Durante su entrevista en radio La Otra, González aseguró que gobernaría con personas “capacitadas y comprometidas con la patria”, incluso si provienen de corrientes ideológicas distintas. No obstante, la práctica del correísmo ha sido caracterizada por la concentración del poder y el sectarismo, dejando de lado a técnicos independientes en favor de militantes fieles.
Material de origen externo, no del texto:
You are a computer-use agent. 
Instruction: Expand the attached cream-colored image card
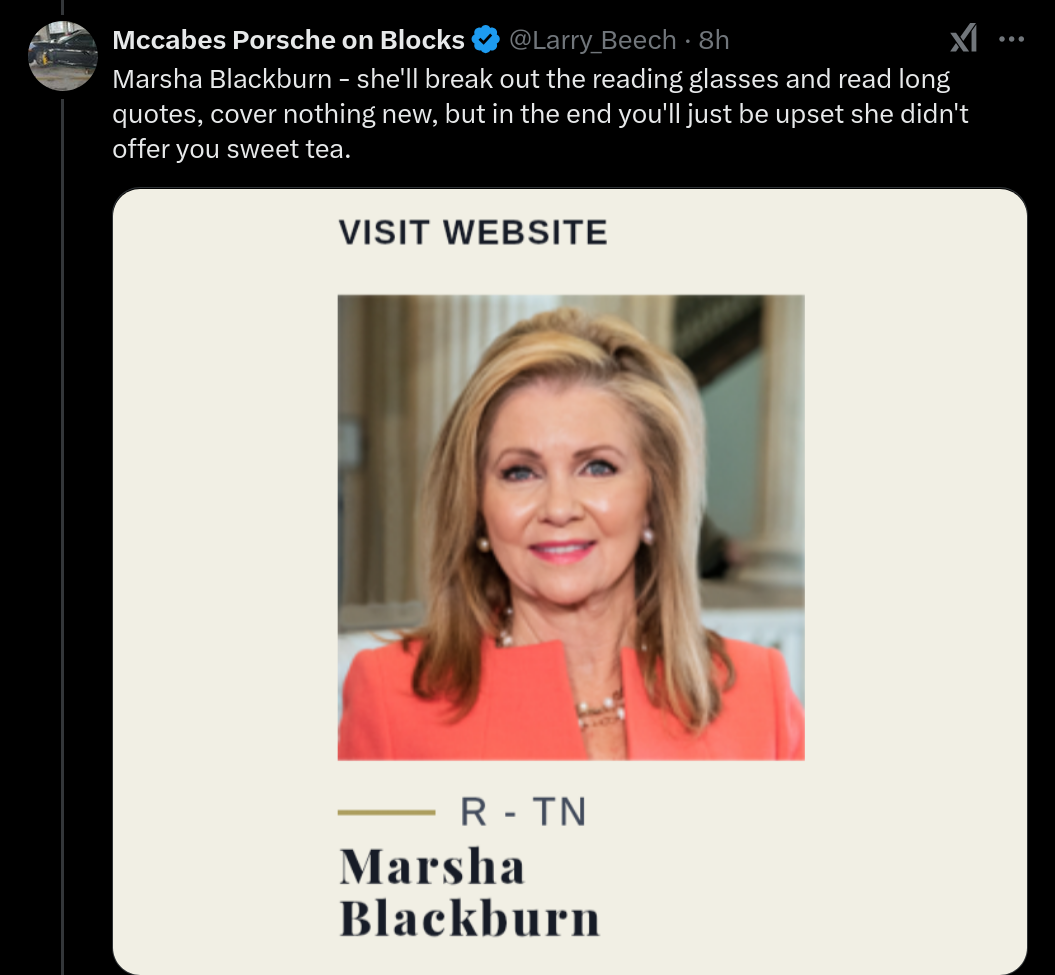pos(570,581)
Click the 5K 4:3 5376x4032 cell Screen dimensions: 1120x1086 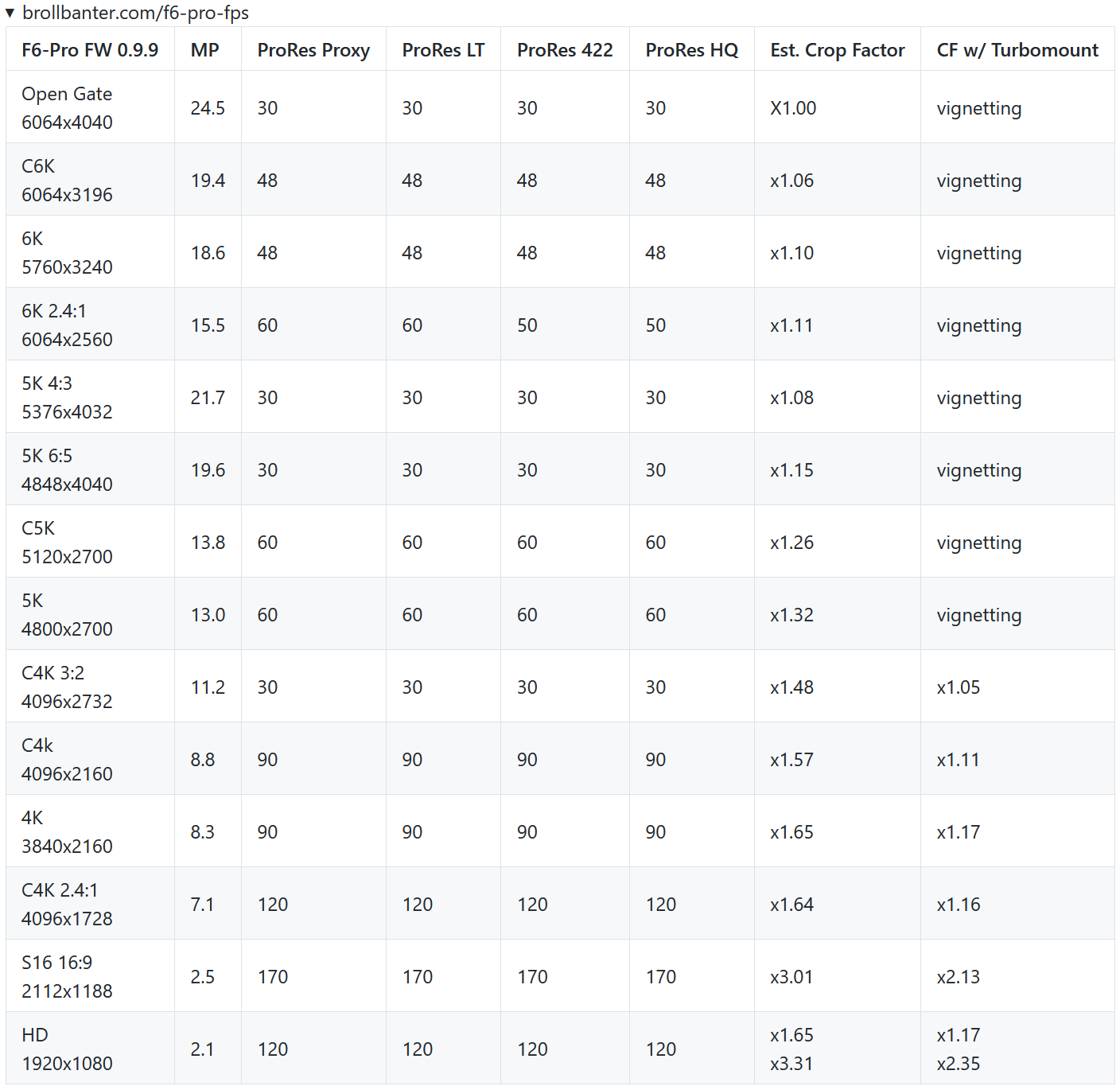[x=68, y=398]
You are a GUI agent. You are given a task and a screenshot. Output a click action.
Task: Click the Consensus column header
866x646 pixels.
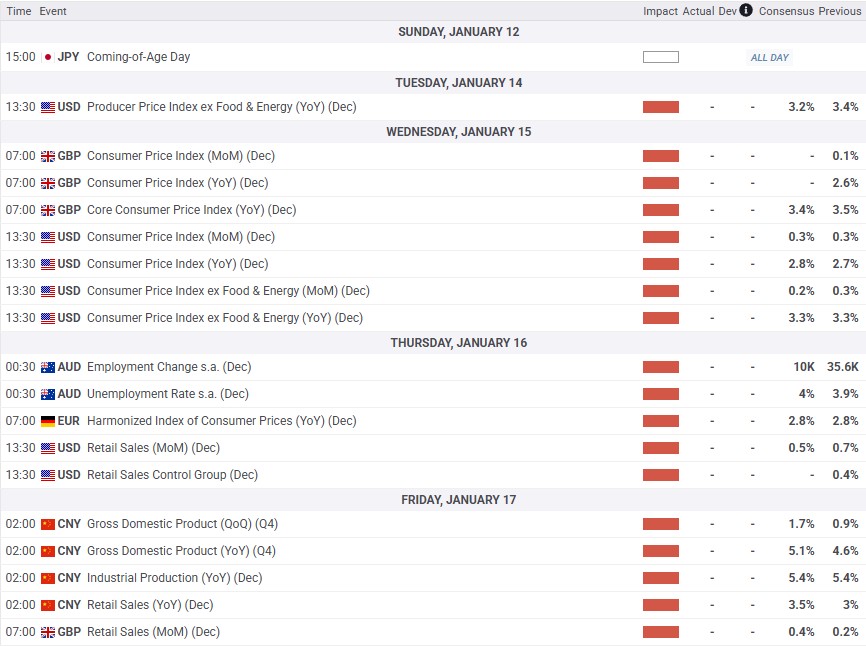coord(785,11)
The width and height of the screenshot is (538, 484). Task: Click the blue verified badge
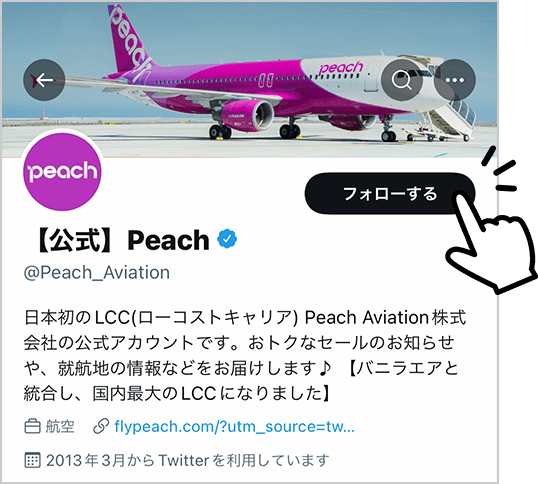click(x=227, y=239)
La candidata también mencionó que organizaciones de izquierda y derecha respaldan su propuesta, pero no lo hacen público por temor a la “persecución”. Esta declaración intenta proyectar un falso consenso que no se refleja en el panorama político actual. La Revolución Ciudadana sigue siendo percibida como un proyecto excluyente, marcado por el pasado autoritario de Rafael Correa.
Mientras tanto, el presidente Daniel Noboa ha tomado una ruta distinta. Su gobierno ha promovido la incorporación de perfiles técnicos sin importar la afiliación política, destacando la necesidad de eficiencia y profesionalismo en la administración pública. Noboa ha buscado dejar atrás el modelo de gobernanza clientelar y construir un Estado funcional y transparente.